Mark (cc Greg, list) 

See insert responses below. 

----- Original Message -----
From: markcap...@podenergy.org 
To: rongretlar...@comcast.net 
Cc: r...@llnl.gov, "geoengineering" <geoengineering@googlegroups.com> 
Sent: Wednesday, October 3, 2012 5:59:17 AM 
Subject: RE: Oceans? RE: [geo] Natural land air capture nutrient limited 


Ron, 

How perfect is the nutrient recycling when you convert macroalgae to charcol? 
[RWL: A good question that I am not qualified to answer. 

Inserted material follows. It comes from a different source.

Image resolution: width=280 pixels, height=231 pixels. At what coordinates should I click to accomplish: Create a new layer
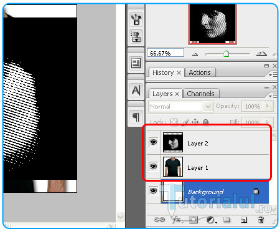tap(244, 220)
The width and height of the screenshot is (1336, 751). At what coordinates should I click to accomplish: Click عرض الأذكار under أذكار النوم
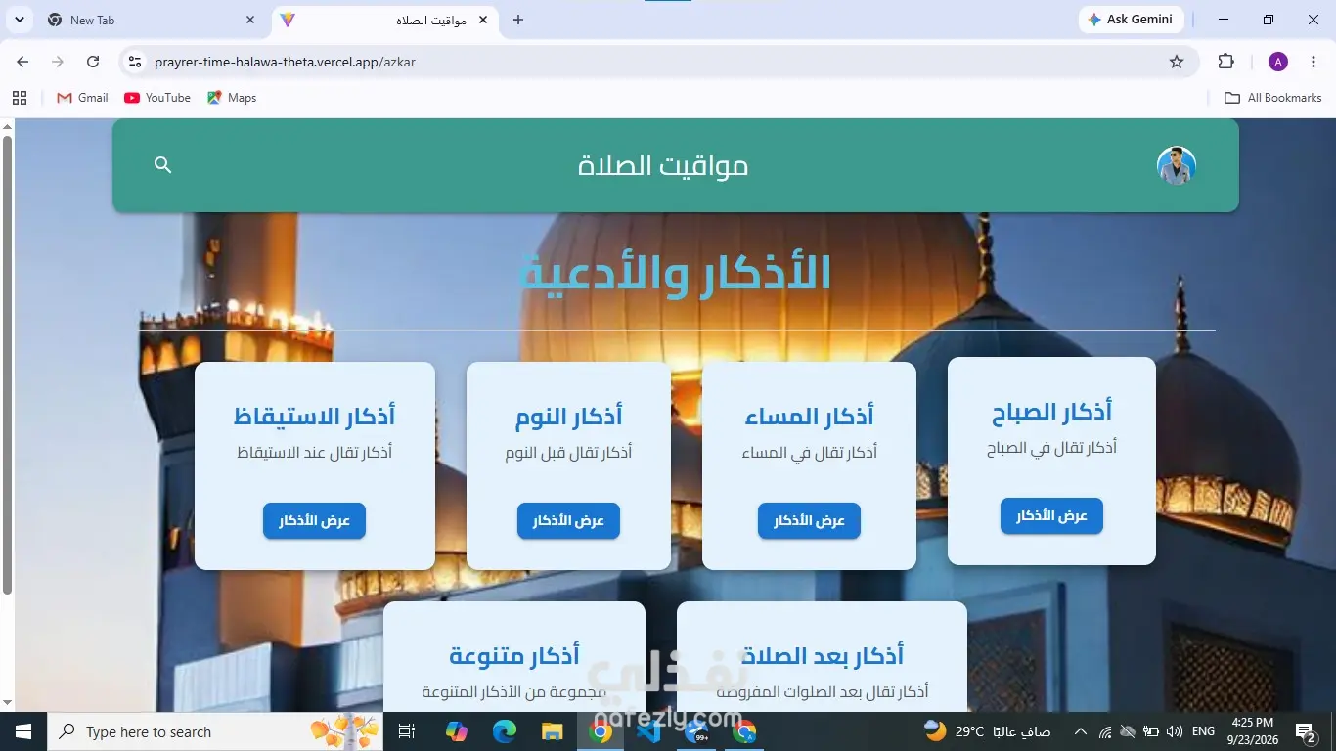[568, 521]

One thought is that it seems the present ocean has considerable excess nitrogen 
and phosphorus, and that land-based agriculture and forestry need these in 
large amounts. So, to the extent that conversion of the macroalgae is to char 
which ends up on land, recycling these two excess nutrients out of the ocean - 
would seem to be entirely desirable. 

A second train of thought going around the biochar community is that coupling 
char with appropriate sea-salts will add to biochar's value. I can conceive, 
but this needs checking, that char from ocean-based macroalgae would find favor 
among biochar users because of a larger amount of many micronutrients. 

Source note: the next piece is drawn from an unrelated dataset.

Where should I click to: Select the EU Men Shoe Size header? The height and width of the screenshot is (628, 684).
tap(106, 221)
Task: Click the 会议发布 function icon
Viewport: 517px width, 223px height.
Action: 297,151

Is there any energy left over after you lift the macroalgae (and some water) 
out of the water and remove all the water from the macroalgae in order to make 
char? 
[RWL: Again, I do not claim to be expert on this. But I have seen the concept 
of macroalgae being used for conversion to biofuels since the mid-'70s. Indeed 
in one major 100% RE study from that period (MITRE or SRI?) most of the world 
fuel liquid market was projected to come from macroalgae. Sure, micanthus, 
sugar cane, etc are "woodier", but the main issue is the photosynthetic carbon 
productivity (kg C/sqm-yr). In my experience, pyrolysis can handle anything 
that biogas can. I think the Cool Planet pyrolysis approach gives a larger 
total of valuable C product - as there is little CO2 production. 

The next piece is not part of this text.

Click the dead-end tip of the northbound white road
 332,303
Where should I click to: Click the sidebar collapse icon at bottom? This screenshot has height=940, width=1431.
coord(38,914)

I hope we can hear from anyone thinking the idea of macroalgae cannot be both a 
major energy and sequestration option. 

Ron] 


Mark 


-------- Original Message -------- 
Subject: Re: Oceans? RE: [geo] Natural land air capture nutrient 
limited 
From: rongretlar...@comcast.net 
Date: Tue, October 02, 2012 9:32 pm 
To: markcap...@podenergy.org 
Cc: r...@llnl.gov , geoengineering < geoengineering@googlegroups.com > 


Mark, Greg, List 

I like your idea and will start looking up the macroalgae citations found at 
your site. 

But I suggest (as did Greg Rau) that you investigate the biochar alternative to 
your proposed conversion through biogas. I see three main benefits to biochar 
over your CCS option as it impacts the Carbon Dioxide Removal portion of this 
list. First is that liquifying and deep-sequestering the accompanying CO2 seems 
unlikely to be ready soon - and will always be pretty expensive (especially at 
small scale). More importantly, char obtained from pyrolyzing your macroalgae 
will provide out-year benefits from up to millenia. Lastly, natural gas 
transport to the mainland seems likely to involve considerable expense - more 
so than moving a solid or liquid. 

Your possible project in Fiji could have a valuable char side immediately, 
while a BECCS approach seems likely to be many years away - so you will be 
foregoing the promising sequestration potential of ocean biomass that Greg is 
looking for. 

A good place to see the current status of pyrolysis and biochar at what seems 
to be the leading commercial biochar (and biofuel?) entity is only 20 miles 
east of you. Look at (I have no connection): 
www.coolplanetbiofuels.com 

Ron 
----- Original Message -----
From: markcap...@podenergy.org 
To: r...@llnl.gov , "geoengineering" < geoengineering@googlegroups.com > 
Sent: Tuesday, October 2, 2012 7:05:42 PM 
Subject: Oceans? RE: [geo] Natural land air capture nutrient limited 


Greg, 


Another solution is rapid nutrient recycling, as happens in the Ocean 
Afforestation ecosystem. 


Deploying the Ocean Afforestation ecosystem over 4% of the world's ocean 
surface would imply cycling about 16 times the global artificial nitrogen plant 
fertilizer production. The recycle will happen over distances of a few 
kilometers and time scales of a few months. The ecosystem would also be cycling 
proportional masses of all the other nutrients needed to grow macroalgae. 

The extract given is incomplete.